— Exercise details —
The records should be written out in full, with nothing altered.
══ Data to examine
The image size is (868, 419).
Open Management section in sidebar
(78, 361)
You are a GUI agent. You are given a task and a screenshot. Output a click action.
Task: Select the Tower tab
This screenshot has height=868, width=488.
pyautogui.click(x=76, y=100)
════
— Answer to this exercise —
The image size is (868, 419).
Open Management section in sidebar
(78, 361)
You are a GUI agent. You are given a task and a screenshot. Output a click action.
Task: Select the Tower tab
This screenshot has height=868, width=488.
pyautogui.click(x=76, y=100)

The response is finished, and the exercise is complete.